Collected data entries:
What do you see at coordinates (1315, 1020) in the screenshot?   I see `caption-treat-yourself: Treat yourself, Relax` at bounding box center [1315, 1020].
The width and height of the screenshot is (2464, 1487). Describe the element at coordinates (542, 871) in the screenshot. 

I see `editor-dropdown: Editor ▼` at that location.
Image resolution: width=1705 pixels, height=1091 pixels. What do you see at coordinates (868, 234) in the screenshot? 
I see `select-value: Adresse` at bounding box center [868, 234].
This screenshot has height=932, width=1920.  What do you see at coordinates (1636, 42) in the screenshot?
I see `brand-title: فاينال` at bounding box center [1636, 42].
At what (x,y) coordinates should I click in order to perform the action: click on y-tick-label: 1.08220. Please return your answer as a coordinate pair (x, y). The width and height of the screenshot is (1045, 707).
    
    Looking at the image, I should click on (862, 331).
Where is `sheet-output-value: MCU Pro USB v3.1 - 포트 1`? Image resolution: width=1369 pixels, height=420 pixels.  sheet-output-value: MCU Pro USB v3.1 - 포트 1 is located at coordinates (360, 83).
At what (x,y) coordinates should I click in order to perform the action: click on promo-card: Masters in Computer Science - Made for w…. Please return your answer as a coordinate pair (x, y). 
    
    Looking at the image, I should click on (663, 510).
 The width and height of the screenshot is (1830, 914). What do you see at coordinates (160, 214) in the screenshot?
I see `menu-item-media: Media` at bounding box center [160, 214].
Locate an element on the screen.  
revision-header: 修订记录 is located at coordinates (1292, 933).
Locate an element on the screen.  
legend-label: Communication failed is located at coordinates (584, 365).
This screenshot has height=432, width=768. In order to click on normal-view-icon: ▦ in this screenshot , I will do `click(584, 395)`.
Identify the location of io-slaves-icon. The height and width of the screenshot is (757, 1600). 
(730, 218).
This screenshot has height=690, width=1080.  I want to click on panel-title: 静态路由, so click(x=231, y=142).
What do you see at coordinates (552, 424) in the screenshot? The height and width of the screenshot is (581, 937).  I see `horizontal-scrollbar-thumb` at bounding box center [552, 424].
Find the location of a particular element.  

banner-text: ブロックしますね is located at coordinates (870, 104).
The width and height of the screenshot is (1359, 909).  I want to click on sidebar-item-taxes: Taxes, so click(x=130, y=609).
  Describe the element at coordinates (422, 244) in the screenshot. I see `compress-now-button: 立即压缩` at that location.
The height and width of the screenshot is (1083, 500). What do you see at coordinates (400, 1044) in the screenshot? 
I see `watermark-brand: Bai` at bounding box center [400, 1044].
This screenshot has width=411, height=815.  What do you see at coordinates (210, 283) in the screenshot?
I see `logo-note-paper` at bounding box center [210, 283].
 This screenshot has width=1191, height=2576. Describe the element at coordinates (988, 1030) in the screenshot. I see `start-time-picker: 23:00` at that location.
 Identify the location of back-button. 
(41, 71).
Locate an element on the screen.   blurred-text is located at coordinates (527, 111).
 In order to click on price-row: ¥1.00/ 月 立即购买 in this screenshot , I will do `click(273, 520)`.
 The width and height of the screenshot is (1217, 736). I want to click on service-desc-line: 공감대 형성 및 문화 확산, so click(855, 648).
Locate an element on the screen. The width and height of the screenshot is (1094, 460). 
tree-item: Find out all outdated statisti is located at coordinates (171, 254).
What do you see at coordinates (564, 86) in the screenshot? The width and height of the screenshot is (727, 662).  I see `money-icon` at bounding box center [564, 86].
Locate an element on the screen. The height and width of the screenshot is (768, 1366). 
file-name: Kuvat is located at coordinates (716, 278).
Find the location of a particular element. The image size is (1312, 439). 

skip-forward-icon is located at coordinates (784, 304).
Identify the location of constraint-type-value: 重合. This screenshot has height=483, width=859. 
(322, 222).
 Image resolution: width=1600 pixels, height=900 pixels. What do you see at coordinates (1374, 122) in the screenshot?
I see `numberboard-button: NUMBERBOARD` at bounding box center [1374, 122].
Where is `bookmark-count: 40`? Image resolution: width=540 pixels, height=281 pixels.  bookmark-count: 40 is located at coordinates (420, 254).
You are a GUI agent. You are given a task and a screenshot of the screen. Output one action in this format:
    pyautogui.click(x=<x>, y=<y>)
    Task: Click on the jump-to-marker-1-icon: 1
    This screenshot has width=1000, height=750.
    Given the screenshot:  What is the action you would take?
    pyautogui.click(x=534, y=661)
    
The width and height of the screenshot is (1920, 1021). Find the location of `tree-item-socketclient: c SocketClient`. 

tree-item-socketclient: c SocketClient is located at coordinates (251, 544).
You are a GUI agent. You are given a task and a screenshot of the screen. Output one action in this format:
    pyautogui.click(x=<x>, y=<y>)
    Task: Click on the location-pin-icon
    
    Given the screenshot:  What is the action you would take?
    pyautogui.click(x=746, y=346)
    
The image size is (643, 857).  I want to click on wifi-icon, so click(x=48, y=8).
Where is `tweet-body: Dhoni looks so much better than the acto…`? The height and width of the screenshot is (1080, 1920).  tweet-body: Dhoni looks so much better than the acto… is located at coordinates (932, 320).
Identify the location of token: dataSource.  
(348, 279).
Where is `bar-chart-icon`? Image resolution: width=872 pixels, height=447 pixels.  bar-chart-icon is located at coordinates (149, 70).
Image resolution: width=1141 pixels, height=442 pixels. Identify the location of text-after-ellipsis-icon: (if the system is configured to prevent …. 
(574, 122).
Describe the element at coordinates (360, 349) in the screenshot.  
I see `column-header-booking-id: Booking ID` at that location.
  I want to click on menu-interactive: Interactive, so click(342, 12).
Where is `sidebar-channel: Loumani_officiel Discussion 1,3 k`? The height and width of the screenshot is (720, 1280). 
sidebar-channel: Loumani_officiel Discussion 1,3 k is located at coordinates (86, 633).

** Work required **
Pick out every line of the data above that contains the string "value", and copy each of those lines.

** Final answer **
I see `select-value: Adresse` at bounding box center [868, 234].
Where is `sheet-output-value: MCU Pro USB v3.1 - 포트 1`? Image resolution: width=1369 pixels, height=420 pixels.  sheet-output-value: MCU Pro USB v3.1 - 포트 1 is located at coordinates (360, 83).
Identify the location of constraint-type-value: 重合. This screenshot has height=483, width=859. 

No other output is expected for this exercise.